• Stored records:
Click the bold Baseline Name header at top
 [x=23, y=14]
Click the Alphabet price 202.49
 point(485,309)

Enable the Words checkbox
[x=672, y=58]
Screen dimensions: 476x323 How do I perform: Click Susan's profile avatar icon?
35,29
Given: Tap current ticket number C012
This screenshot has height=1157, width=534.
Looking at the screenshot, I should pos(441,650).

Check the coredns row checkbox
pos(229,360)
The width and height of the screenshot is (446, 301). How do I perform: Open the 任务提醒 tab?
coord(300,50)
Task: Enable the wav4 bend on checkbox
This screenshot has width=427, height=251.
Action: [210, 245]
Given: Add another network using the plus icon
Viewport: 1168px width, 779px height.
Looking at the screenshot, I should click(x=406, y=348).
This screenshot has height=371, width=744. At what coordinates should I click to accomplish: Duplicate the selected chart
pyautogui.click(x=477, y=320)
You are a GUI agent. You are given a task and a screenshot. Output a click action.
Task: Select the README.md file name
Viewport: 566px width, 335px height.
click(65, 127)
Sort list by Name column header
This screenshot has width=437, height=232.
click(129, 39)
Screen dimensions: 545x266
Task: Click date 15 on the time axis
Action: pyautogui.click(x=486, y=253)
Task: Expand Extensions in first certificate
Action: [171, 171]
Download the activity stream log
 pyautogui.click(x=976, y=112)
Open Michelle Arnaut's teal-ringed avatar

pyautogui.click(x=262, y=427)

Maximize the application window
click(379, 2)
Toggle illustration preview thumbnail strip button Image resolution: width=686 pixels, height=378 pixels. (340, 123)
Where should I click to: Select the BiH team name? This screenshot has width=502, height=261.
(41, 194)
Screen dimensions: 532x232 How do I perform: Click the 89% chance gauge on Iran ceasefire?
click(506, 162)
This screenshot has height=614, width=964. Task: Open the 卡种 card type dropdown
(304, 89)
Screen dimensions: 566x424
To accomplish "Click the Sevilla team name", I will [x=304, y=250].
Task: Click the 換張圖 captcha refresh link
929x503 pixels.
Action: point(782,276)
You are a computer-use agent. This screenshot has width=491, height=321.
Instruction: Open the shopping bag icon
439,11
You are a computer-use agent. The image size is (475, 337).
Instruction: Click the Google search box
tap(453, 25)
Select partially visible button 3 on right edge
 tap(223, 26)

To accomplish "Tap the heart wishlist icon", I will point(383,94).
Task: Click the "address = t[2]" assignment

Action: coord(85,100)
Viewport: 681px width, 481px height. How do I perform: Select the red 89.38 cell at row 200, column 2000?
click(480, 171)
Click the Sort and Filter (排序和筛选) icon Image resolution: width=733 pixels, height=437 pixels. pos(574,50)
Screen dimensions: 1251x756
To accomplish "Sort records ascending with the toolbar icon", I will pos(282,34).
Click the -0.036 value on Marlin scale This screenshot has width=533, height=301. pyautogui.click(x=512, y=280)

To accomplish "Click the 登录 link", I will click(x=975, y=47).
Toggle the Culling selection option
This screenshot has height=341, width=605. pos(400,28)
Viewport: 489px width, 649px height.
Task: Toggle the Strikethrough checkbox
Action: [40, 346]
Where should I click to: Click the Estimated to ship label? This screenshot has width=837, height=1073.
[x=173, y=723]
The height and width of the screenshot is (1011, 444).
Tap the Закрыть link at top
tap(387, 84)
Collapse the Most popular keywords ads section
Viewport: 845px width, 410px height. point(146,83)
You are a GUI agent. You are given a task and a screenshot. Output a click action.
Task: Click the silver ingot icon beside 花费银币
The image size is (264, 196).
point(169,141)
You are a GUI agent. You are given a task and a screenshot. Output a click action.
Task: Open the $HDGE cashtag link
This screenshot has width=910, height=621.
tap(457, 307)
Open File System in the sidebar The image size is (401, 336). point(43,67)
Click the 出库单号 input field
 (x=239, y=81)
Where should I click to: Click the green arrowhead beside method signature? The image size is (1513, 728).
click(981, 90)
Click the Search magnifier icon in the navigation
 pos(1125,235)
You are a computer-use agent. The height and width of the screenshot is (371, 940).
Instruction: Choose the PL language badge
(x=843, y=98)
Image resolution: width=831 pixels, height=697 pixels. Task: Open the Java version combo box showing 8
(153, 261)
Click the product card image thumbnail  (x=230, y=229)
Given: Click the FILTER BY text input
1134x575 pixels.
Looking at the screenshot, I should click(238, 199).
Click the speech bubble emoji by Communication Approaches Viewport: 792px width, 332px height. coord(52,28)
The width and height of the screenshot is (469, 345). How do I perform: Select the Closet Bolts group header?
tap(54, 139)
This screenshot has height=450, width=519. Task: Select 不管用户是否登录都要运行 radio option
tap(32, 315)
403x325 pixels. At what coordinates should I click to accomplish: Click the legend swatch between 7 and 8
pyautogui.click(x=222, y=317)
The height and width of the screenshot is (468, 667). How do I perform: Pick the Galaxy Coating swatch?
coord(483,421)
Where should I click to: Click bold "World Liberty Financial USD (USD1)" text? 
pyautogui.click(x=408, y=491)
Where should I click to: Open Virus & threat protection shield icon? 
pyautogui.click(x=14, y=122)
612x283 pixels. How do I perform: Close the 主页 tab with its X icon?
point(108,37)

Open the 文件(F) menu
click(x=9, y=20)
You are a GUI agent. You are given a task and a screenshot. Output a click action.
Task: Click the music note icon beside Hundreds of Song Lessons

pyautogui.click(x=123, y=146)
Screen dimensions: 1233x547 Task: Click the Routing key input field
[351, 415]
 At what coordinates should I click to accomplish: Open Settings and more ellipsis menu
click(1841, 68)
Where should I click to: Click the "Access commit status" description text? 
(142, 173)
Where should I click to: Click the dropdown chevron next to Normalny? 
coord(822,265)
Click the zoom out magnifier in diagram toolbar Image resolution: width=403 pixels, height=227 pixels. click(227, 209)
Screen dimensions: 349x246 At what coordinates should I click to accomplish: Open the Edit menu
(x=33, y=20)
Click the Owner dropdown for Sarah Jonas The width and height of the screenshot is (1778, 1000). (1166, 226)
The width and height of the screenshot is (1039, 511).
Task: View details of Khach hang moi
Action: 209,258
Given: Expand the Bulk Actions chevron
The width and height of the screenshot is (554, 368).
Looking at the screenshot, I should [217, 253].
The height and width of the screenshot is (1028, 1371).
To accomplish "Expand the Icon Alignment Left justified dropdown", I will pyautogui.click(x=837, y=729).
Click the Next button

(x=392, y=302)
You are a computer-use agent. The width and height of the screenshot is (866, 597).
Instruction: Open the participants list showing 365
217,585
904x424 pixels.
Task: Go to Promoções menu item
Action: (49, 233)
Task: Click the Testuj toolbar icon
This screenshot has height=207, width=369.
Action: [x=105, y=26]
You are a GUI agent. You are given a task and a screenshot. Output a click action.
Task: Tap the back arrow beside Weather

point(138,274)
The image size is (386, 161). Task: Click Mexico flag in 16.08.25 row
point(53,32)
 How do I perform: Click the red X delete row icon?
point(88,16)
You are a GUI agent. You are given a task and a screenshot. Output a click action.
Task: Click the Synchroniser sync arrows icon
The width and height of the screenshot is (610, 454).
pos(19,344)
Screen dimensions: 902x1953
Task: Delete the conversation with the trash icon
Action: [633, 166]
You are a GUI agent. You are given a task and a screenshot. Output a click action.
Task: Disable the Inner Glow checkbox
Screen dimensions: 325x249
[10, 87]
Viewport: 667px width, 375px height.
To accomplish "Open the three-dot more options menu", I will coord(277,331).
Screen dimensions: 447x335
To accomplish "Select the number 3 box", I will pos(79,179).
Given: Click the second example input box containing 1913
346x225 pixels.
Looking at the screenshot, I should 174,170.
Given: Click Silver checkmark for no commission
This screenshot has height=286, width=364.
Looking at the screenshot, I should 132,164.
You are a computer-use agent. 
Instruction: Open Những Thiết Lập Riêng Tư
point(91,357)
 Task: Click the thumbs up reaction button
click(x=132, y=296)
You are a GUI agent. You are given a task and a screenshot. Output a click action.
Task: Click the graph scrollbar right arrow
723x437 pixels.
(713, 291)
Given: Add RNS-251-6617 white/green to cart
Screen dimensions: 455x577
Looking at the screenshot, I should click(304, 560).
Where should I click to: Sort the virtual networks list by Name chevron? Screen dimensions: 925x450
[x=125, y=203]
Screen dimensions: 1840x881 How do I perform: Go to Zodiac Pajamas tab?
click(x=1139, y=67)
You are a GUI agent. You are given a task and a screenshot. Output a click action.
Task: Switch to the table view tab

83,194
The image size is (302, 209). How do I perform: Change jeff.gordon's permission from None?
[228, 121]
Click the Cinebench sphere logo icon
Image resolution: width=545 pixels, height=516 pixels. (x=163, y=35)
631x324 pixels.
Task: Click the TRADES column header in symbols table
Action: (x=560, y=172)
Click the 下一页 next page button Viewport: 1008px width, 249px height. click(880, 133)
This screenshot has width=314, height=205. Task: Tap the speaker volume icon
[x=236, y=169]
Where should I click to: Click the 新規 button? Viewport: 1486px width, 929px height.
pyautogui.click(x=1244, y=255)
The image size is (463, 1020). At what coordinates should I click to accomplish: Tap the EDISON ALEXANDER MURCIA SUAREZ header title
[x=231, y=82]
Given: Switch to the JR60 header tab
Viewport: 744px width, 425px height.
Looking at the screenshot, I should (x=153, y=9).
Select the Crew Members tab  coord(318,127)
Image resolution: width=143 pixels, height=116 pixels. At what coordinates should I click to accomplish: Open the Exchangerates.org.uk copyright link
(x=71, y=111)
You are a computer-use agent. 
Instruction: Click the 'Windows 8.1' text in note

• Description of the task: Look over the entries above. Copy every line that contains the word "toolbar".

• Your solution:
To accomplish "Sort records ascending with the toolbar icon", I will pos(282,34).
Click the zoom out magnifier in diagram toolbar Image resolution: width=403 pixels, height=227 pixels. click(227, 209)
Task: Click the Testuj toolbar icon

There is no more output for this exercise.